The book is rife with the lurking dangers that Muslims encounter in America. It details the fear and horror of a kindergarten girl discovering that candy cane contains “pig,” or Khadra’s frustration in middle school when the bullies tear off her head scarf repeatedly, and her teachers pretend not to notice.
Ms. Kahf came to this country in 1971 from Damascus, Syria, before her fourth birthday, and like her, many immigrant Muslim children find themselves caught between hostile worlds at school and parents who are basically clueless. Several young women at the San Francisco reading said that in growing up as the only Muslim girls in their communities, they wish they had had Ms. Kahf’s book to read so they knew that they were not alone.
Suzanne Shah, a 21-year-old premed student at the University of California, Berkeley, uses Ms. Kahf’s poetry book, “E-mails from Scheherazad,” in a class she helps tutor.
“It was refreshing for me to find that there is a poet out there who speaks the same language that I speak and thinks the same way I do,” Ms. Shah said.
Ms. Shah, who is unveiled, said she particularly likes a poem castigating those trying to make a battleground out of Muslim women’s hair, with Muslims treating the veil as far too sacred and Westerners misconstruing taking off the veil as liberation.

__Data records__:
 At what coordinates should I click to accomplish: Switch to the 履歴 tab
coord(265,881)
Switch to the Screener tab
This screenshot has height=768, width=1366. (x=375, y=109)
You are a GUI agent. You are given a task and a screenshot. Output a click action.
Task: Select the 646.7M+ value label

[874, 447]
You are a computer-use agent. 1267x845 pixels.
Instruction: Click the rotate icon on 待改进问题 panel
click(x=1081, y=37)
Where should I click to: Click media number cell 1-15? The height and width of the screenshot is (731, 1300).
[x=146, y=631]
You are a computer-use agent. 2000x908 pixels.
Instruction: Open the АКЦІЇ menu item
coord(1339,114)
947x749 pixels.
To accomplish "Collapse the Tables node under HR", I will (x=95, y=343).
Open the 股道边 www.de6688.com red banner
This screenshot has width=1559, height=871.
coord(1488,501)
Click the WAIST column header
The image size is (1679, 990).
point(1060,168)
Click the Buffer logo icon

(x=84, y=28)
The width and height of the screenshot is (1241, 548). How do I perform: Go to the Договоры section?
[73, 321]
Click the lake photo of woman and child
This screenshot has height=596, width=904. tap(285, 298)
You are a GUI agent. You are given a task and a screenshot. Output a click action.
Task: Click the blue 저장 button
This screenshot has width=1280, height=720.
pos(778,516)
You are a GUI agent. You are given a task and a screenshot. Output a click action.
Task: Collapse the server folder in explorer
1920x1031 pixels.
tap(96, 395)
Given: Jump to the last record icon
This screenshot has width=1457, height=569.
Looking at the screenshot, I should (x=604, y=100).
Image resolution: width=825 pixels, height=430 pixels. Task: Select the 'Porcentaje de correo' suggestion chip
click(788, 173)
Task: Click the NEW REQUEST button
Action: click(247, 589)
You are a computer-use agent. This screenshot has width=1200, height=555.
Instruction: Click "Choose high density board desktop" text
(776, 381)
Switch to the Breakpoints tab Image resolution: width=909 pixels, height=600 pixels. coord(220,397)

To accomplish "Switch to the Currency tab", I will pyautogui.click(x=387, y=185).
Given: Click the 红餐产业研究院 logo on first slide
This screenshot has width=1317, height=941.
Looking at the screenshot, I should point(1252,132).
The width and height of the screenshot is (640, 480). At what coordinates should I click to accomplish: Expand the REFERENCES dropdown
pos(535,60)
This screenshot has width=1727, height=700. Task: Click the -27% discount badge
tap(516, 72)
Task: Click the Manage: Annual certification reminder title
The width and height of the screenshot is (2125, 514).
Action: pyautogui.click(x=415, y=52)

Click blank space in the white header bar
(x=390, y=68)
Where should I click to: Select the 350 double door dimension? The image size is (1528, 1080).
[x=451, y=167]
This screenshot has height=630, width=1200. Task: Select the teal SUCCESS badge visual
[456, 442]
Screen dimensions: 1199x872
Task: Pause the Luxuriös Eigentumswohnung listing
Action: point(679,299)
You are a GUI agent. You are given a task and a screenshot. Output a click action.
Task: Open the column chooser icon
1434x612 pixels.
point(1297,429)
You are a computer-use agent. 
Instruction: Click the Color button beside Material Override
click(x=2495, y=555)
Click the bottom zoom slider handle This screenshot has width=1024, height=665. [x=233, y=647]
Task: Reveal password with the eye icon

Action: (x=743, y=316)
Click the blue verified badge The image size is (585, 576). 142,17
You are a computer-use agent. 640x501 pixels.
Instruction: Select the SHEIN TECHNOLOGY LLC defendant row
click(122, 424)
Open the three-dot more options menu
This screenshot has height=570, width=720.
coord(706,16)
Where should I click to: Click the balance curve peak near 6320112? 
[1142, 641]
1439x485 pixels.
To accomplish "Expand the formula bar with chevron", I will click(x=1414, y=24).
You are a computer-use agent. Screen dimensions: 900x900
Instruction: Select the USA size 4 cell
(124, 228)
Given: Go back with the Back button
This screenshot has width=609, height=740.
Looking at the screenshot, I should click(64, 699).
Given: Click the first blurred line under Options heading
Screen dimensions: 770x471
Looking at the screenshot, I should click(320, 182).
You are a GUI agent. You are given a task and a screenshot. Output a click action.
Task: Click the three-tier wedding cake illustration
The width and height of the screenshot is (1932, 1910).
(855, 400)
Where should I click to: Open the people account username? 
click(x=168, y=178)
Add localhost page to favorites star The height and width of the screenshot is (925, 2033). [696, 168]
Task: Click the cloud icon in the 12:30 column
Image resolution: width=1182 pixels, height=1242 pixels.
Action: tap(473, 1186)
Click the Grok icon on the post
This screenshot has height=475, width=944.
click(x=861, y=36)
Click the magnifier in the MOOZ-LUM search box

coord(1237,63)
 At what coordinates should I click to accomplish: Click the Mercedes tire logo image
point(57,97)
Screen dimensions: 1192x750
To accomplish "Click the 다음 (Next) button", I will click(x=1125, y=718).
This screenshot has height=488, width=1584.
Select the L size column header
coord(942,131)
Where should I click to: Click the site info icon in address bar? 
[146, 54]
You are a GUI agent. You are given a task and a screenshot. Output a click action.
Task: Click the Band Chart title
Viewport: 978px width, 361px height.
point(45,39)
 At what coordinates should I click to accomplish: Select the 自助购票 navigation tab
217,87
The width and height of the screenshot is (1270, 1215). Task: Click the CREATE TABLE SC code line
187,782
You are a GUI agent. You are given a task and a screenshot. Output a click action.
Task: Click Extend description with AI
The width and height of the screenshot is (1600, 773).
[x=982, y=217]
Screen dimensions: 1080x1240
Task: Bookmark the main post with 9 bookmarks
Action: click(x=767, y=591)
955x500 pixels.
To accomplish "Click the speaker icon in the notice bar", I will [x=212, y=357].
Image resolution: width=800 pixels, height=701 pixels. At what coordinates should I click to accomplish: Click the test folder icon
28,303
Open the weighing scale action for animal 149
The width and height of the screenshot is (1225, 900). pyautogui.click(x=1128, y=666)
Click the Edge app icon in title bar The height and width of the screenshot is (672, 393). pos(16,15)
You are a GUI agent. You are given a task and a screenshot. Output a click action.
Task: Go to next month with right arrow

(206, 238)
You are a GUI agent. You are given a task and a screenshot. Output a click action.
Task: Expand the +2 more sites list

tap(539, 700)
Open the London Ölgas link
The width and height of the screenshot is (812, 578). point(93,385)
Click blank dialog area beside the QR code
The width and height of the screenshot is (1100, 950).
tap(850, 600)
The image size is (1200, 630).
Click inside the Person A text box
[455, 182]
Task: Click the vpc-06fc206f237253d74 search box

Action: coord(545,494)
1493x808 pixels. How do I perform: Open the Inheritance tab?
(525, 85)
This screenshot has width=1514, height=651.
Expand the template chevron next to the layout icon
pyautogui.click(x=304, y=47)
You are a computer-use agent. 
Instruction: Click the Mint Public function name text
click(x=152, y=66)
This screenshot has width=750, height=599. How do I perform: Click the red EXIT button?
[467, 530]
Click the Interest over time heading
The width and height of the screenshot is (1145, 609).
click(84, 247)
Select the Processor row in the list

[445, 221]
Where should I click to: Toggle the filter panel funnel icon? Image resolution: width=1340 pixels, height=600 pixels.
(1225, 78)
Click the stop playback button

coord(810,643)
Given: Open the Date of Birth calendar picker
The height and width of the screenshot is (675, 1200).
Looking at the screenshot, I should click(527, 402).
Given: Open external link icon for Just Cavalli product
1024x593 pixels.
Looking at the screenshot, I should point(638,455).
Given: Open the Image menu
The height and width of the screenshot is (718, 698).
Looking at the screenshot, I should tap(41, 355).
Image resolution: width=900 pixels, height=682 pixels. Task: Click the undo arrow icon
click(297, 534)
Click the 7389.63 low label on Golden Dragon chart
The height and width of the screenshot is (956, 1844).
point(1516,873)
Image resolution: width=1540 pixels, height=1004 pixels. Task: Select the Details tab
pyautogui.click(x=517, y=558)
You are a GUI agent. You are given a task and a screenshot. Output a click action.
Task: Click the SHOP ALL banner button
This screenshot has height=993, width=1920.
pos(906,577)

__COMPLETE THE FOLLOWING__:
A. According to the article on Ms. Kahf, from which city did she come to this country?
B. Retype the article on Ms. Kahf from "Ms. Kahf came" to "Ms. Shah said.".

__RESPONSES BY TASK__:
A. Damascus, Syria

B.
Ms. Kahf came to this country in 1971 from Damascus, Syria, before her fourth birthday, and like her, many immigrant Muslim children find themselves caught between hostile worlds at school and parents who are basically clueless. Several young women at the San Francisco reading said that in growing up as the only Muslim girls in their communities, they wish they had had Ms. Kahf’s book to read so they knew that they were not alone.
Suzanne Shah, a 21-year-old premed student at the University of California, Berkeley, uses Ms. Kahf’s poetry book, “E-mails from Scheherazad,” in a class she helps tutor.
“It was refreshing for me to find that there is a poet out there who speaks the same language that I speak and thinks the same way I do,” Ms. Shah said.